Chicken Pastel / Pot Pie: Historically, We're All the Same
I've been having to plan and prepare all my lunches at my new place of work, which isn't much more effort than what I've accorded lunch-making in the past; as long as I stay on top of groceries (fresh fruit and yogurt, in particular) I can leave my emergency stash of instant cupped ramen tucked away in a drawer.
On Saturday I made a large batch of Chicken Pastel, or what you may consider the Filipino take on Chicken Pot Pie - its structural difference being a pastry crust covering just the top of the pie (not encasing the bottom and sides of the filling), and flavour-wise having its cream-based sauce spiked with the zing of hot chorizo sausages. One pie for dinner, one for the freezer and lots left over to pack as a chunky stew for the week. Efficiency!

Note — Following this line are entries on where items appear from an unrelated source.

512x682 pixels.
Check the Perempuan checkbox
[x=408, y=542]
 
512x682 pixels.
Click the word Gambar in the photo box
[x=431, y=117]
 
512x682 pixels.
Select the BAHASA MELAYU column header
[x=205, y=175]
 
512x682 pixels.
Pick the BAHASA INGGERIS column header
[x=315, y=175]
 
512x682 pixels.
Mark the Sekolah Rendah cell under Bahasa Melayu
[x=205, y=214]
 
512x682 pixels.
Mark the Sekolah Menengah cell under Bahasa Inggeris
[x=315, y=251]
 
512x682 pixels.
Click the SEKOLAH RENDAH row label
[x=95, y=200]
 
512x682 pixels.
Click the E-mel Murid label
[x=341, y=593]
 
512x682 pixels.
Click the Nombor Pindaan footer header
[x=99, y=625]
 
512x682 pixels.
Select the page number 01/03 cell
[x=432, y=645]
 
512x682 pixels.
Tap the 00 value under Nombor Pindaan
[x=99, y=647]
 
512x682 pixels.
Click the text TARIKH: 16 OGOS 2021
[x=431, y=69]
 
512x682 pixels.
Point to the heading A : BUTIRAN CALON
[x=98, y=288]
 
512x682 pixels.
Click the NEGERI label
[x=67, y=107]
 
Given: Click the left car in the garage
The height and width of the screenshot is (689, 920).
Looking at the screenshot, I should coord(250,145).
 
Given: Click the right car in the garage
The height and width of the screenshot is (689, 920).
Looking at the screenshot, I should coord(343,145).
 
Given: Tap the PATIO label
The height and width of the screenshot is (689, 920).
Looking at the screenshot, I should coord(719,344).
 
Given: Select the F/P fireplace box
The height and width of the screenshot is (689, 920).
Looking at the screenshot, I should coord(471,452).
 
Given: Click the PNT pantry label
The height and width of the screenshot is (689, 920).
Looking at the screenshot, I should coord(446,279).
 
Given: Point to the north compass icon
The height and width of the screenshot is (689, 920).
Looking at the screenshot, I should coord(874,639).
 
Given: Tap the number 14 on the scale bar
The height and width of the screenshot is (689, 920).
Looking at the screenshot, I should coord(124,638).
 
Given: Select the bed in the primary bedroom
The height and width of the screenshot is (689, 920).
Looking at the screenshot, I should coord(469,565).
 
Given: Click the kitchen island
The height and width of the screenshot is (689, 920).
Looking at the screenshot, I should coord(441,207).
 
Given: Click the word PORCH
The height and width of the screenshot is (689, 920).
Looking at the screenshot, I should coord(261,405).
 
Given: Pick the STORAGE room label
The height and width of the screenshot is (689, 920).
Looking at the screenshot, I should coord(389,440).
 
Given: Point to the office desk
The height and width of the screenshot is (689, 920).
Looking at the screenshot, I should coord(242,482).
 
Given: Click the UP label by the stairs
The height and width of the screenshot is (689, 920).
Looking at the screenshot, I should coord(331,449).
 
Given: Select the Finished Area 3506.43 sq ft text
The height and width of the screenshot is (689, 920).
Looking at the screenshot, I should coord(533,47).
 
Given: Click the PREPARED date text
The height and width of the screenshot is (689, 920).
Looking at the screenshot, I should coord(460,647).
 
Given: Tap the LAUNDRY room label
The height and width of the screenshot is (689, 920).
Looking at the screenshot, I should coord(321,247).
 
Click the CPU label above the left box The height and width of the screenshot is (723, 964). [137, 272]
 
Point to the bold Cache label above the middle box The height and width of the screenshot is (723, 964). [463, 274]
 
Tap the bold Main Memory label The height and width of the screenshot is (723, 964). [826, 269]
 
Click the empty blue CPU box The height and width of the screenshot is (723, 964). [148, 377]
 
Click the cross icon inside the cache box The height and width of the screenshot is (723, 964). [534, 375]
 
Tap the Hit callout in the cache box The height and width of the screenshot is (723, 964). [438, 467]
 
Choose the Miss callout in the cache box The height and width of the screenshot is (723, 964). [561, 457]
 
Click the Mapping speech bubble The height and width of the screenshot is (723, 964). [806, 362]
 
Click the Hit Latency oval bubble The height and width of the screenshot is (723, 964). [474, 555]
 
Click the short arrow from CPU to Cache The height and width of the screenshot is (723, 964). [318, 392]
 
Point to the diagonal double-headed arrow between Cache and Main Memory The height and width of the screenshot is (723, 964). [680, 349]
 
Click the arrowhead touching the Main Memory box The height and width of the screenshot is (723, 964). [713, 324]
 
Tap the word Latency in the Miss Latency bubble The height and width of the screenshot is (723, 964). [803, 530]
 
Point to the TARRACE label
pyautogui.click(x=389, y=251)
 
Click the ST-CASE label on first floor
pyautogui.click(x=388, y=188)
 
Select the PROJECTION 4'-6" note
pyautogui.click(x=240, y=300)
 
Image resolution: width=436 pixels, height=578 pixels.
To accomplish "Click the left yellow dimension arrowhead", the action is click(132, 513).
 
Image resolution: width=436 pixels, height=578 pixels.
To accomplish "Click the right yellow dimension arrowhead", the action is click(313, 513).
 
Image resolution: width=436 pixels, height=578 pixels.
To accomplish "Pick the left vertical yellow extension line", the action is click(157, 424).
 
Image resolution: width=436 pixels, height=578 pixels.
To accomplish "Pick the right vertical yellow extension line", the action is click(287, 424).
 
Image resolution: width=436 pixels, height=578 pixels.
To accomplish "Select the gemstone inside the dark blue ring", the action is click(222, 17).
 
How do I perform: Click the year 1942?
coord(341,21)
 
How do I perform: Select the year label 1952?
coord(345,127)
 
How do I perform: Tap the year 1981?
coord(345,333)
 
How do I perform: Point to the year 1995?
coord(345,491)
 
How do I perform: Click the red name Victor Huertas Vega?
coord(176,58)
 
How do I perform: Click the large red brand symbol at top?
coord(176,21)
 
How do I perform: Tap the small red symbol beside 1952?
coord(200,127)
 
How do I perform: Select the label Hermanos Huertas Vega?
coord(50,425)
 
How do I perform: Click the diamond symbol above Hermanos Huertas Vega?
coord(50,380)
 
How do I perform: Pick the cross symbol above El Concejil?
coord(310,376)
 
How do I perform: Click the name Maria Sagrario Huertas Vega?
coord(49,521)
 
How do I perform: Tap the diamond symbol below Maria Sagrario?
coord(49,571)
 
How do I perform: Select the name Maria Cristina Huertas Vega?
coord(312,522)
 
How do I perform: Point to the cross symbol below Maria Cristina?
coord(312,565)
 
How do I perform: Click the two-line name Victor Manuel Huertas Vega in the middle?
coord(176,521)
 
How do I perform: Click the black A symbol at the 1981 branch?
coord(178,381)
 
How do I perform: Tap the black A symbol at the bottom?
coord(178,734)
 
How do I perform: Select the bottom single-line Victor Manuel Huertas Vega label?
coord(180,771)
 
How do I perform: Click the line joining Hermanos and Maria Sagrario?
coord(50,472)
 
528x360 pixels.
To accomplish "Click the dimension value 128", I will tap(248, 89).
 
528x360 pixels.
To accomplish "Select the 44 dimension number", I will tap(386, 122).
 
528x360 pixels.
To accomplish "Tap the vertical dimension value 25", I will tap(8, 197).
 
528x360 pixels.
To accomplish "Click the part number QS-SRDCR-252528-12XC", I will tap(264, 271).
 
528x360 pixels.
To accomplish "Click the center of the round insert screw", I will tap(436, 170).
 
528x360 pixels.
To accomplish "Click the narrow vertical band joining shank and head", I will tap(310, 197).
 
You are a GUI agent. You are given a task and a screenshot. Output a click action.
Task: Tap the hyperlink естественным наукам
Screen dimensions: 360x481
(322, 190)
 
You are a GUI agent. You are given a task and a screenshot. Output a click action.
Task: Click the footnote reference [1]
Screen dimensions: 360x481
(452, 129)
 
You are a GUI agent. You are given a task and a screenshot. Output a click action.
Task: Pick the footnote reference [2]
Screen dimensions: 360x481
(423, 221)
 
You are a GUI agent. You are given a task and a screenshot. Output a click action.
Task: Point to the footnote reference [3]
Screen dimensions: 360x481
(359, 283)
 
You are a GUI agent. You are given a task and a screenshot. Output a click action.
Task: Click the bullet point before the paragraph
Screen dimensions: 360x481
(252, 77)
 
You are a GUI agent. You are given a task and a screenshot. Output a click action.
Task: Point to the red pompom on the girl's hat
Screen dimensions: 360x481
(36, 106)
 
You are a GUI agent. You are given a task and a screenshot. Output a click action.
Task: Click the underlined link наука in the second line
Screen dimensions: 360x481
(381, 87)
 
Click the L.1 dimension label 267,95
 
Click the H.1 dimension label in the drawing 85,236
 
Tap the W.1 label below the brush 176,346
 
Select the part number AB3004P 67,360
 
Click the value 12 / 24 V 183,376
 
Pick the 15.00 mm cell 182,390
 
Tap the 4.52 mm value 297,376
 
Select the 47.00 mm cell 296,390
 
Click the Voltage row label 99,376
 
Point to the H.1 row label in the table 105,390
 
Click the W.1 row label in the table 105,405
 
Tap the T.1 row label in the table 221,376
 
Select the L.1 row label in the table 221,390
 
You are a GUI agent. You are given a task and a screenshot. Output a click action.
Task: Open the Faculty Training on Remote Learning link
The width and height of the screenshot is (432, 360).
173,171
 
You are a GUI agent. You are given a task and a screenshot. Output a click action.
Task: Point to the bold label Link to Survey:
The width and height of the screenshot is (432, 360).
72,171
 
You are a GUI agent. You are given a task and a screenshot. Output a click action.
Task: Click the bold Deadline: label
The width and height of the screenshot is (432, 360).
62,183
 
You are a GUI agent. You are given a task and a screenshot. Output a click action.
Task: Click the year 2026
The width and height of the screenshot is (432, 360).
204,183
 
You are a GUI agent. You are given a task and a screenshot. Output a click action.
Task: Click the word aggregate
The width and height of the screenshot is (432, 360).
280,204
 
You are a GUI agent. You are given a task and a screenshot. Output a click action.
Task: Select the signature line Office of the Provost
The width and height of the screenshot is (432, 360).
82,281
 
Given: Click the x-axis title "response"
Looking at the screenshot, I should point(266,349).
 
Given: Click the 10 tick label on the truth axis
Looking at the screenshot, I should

Chicken Pastel is another dish certainly worthy of commanding a food lover/historian's piqued interest. When did this unassuming dish, comprised of ingredients which can all be classified as "commonplace" (in modern kitchens, at least) make its way into the repertoire of Filipino cooking?
I love delving into this stuff. Let's take a quick analysis of the components of Chicken Pastel. Many recipes abound - setting aside the pastry, core ingredients include chicken thighs or breasts, heavy cream, carrots, potatoes and a green vegetable, often peas or sweet peppers. On the Internet today, most Chicken Pastel recipes come from the blogs of home cooks - of which ingredients such as Vienna sausages, canned cream of mushroom soup, evaporated milk and chopped hotdogs make the cut.
Culinary traditionalists may look away at this point - discounting this type of Filipino recipe as one that may not really count as "Filipino", either because it is full of shortcuts that undermine the making of a proper stew-like filling with salt-laden canned goods (and bright-red hotdogs), or because, to venture down a historical perspective, mushrooms and cream and even the sausages characteristic to Pastel aren't native ingredients of the Philippines to begin with.
This branches off into more topics of interest that I have yet to research on, and I will certainly keep track of these ingredient-history questions specific to set timeframes in Philippine history. In this context, for instance, my guess is that the popularity of Chicken Pastel as a special occasion dish may have begun in the years of Spanish occupation, finding its way into the mainstream (and everyday budgets) of most Filipinos during American governance, coinciding with the availability and affordability of tinned sausages, milk and concentrated mushroom soup. In the 70s onwards - made popular and enjoyed by a generation of Filipinos whose diets are greatly influenced by supermarket prices, plus those now scattered across the globe, writing food blogs to counter a longing for home - Chicken Pastel became an everyday dish.
I eagerly await my copy of Alan Davidson's The Oxford Companion to Food arriving at my doorstep. Easily a lot more to read and learn about!